In spite of this development, the institute did not change its practical specialization, and continued its activity in the field of bacteriophage research. In 1938, the Institute of Bacteriophage Research and the Institute of Microbiology & Epidemiology (founded separately in 1936) merged, and the Institute of Microbiology, Epidemiology and Bacteriophage was formed. It existed until 1951 and was authorized by the People's Commissary of Health of Georgia. After 1951, it came under the auspices of the All-Union Ministry of Health and was renamed The Institute of Vaccine and Sera.

Since its inception, the institute was composed of a combination of industrial and scientific (research) departments. In 1988 the institute was rearranged again and emerged as the Scientific Industrial Union "Bacteriophage" (SIU "Bacteriophage"). Around that time, its scientific portion was renamed the George Eliava Research Institute of Bacteriophage.

Based on the original intentions of D'Herelle and Eliava, the Bacteriophage Institute retained its leadership among other institutes of similar profile over the years. Teimuraz Chanishvili was the leader of the scientific part of the institute for over 30 years, until his death in August 2007.
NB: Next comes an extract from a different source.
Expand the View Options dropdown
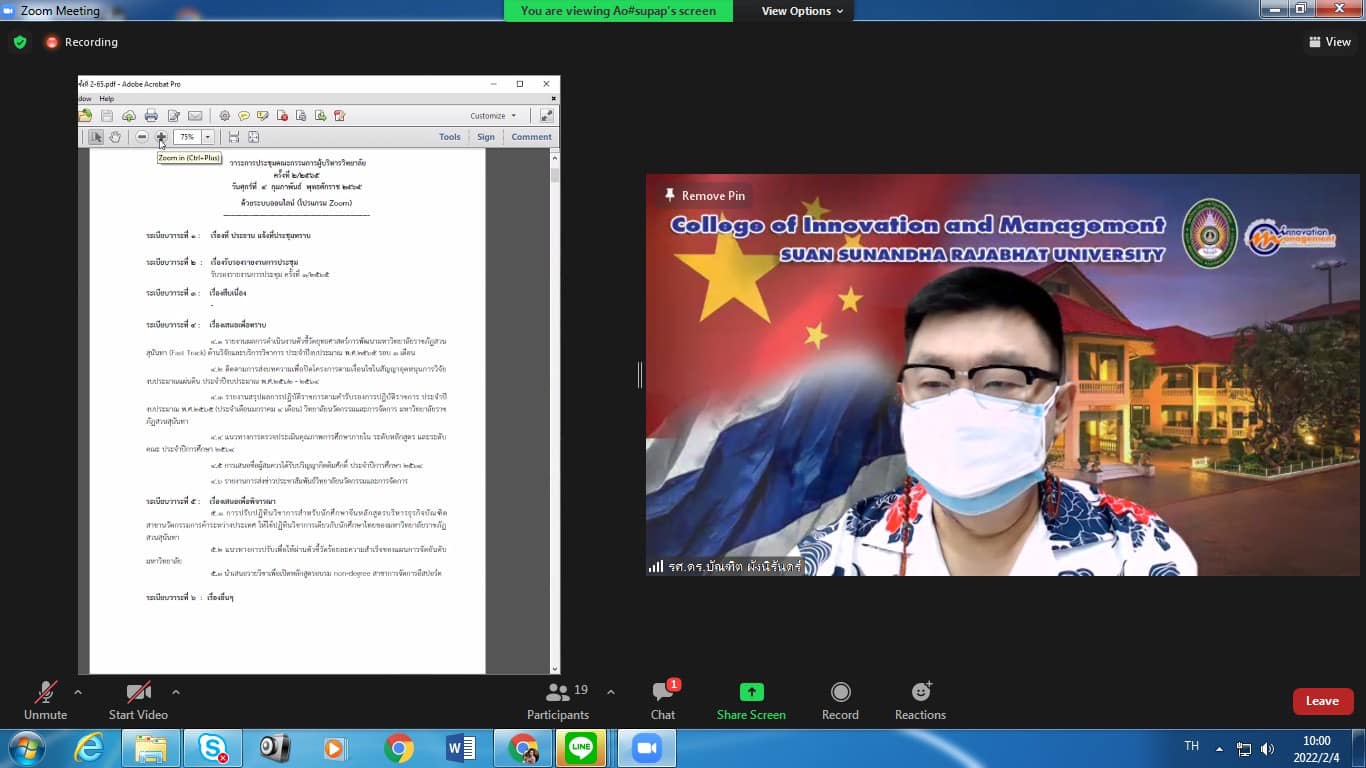 coord(802,11)
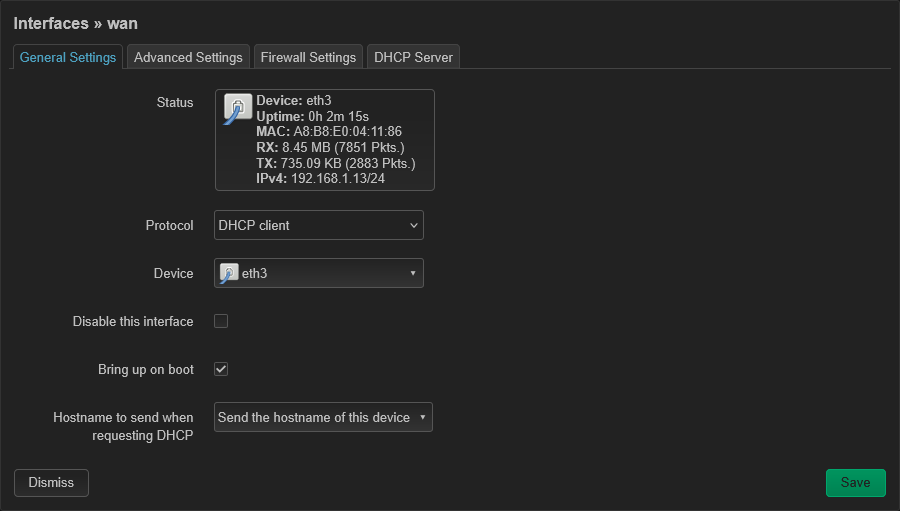Dismiss the wan interface dialog

(51, 483)
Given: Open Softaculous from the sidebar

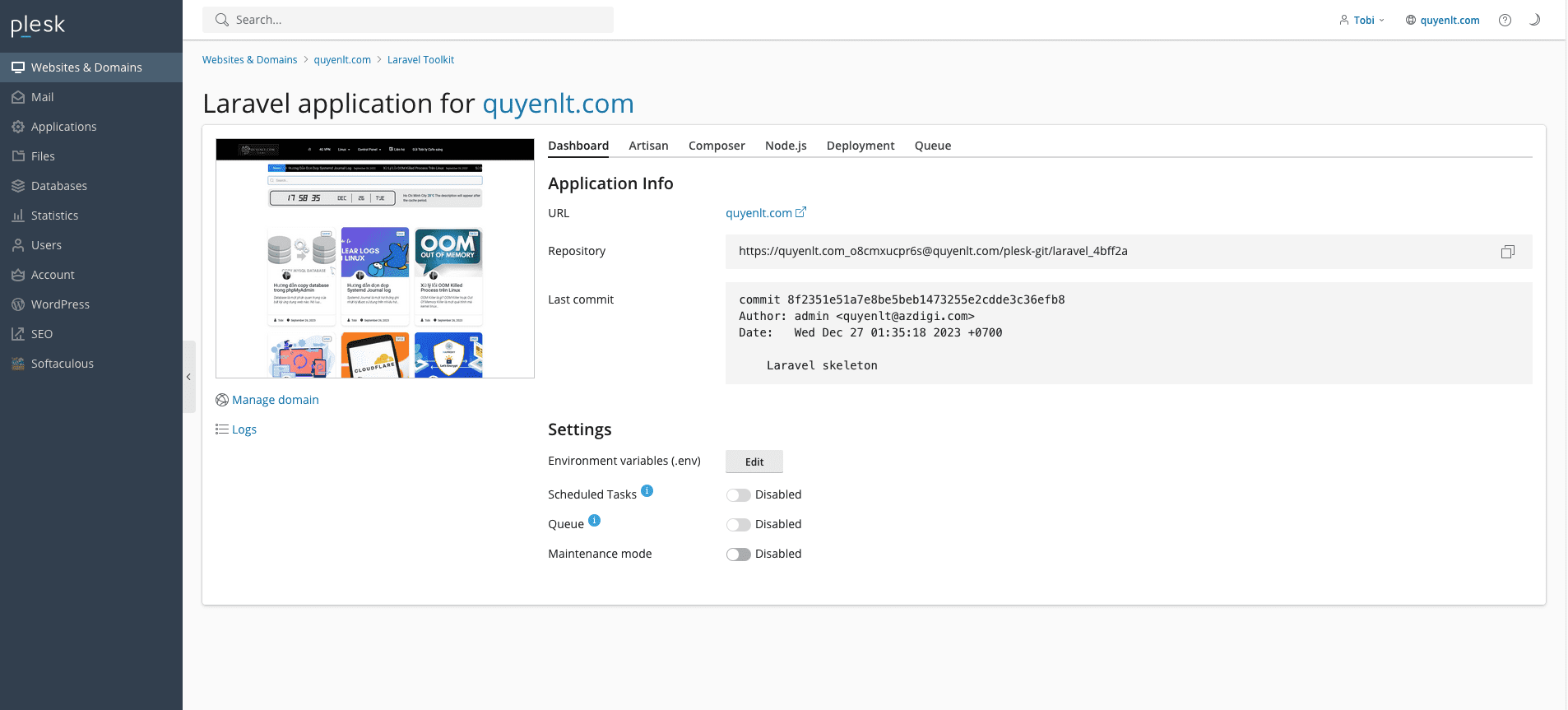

== The institute behind the Iron Curtain ==

The institute in Tbilisi became a general Soviet institute for the development and production of bacteriophage drugs. Patients with serious infectious diseases came from all over the Soviet Union to receive treatments there. Bacteriophages became a routine part of treatment in clinics and hospitals. Ointments for the skin, and pills, drops, and rinses consisting of phages were sold and are still sold at pharmacies throughout Eastern Europe at low prices.

After the Republic of Georgia declined to join the Russian Federation and the Georgian Civil War broke out in 1991, the Tbilisi facility was essentially ruined. The Eliava Institute's facilities were damaged and decades of research on bacteriophage nearly went down the drain. Thousands of bacteriophage samples identified over the years and catalogued in huge, refrigerated "libraries" suffered irreversible damage due to frequent electrical outages. Apparently, the Russians transferred some of the equipment to their territory and built plants for the production of bacteriophages in other locations. Clearly, they recognized the importance of the research and also that of continued bacteriophage therapy. The situation at the Eliava Institute continued to deteriorate until it was on the verge of closure.

However, in 1997, a report on the institute was broadcast by the BBC, sparking a flurry of media interest in the West. The headlines drew doctors and scientists to Tbilisi - and also, most importantly, energetic entrepreneurs from around the world who were determined to help save the institute and its stocks and fully explore the potential of this "new" and highly effective therapy. Georgian scientists whose names were connected in some way to the institute saw great opportunity, and some of them emigrated to the West to be part of joint projects. Some of the institute's projects with the rest of the world can be seen on the website of the Georgian Academy of Sciences, the umbrella entity which now includes the Eliava Institute.

Mzia Kutateladze is a present director of the Eliava Institute.

==Laboratories==

The Institute includes the following laboratories: Laboratory of Physiology of Microorganisms, Laboratory of Biochemistry, Laboratory of Morphology of Bacteriophages, Laboratory of Immunology (includes the group of Virology), Laboratory of Standardization and Deposing of Bacteriophages (includes the group of Brucella and Anaerobic Bacteriophages), Laboratory of Biotechnology and Gene Engineering (includes the group of Selection and Taxonomy of Bacteriophages), Laboratory of Microbial Ecology, and Laboratory for Genetics of Microorganisms and Bacteriophages.